答えは、日本画=日本画の画材を使った絵です。
(正解者はいませんでした・・!ひっかけ問題ですみません!)

明治維新で西洋文化が入ってきた時に、西洋絵画と区別するために日本の絵を「日本画」と呼び出したのが始まりです。書き方も多様化している今は、日本画の画材を使って書かれた絵全てを指します。

宝石で描く、日本画の画材

日本画は、水彩絵の具みたいなチューブ状ではなく、自分で練って絵の具を作るところからスタートします。

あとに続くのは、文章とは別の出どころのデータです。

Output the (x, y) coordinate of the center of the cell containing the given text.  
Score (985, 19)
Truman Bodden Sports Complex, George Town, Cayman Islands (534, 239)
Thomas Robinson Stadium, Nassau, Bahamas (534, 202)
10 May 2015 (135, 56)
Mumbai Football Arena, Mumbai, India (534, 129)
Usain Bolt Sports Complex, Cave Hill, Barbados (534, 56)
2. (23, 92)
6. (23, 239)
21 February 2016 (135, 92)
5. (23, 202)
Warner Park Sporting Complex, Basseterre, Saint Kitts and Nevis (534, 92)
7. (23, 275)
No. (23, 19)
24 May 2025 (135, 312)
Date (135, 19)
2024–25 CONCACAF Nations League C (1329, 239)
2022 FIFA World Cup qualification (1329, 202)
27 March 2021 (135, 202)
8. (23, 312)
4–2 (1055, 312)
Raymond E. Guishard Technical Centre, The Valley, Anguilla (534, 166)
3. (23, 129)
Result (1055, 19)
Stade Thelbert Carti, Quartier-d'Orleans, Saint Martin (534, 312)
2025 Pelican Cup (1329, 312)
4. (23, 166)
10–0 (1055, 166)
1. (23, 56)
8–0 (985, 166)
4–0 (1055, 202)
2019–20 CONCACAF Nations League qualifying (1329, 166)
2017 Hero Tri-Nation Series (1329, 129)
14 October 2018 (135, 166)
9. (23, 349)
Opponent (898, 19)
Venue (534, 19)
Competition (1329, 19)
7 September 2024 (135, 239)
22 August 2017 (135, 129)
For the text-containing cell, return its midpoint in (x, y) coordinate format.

岩絵の具 ー 鉱物や染め付けた水晶等を砕いた状態の絵の具
胡粉 ー 牡蠣の殻を10年以上乾燥させて出来るとびっきり白い絵の具
(にかわ) ー 絵の具を紙にくっつける為の動物の皮や骨の煮こごり
明礬(みょうばん) ー コラーゲンを扱いやすくするため混ぜる
・その他墨や和紙などなど。

『宝石の国』にも登場するキャラクター・辰砂も、岩絵の具にあります。
岩絵の具は実際に見るとキラキラしているので、日本画かどうかは実物を見ないと分かりづらい部分もあります。

余談ですが、インスタ映えで有名になったPIGMENT TOKYOでも、日本画の絵の具作りなどのワークショップをやっているので、ご興味あればぜひ。
» PIGMENT TOKYO

実際は量り売りで買ったこんな画材を使っていきます。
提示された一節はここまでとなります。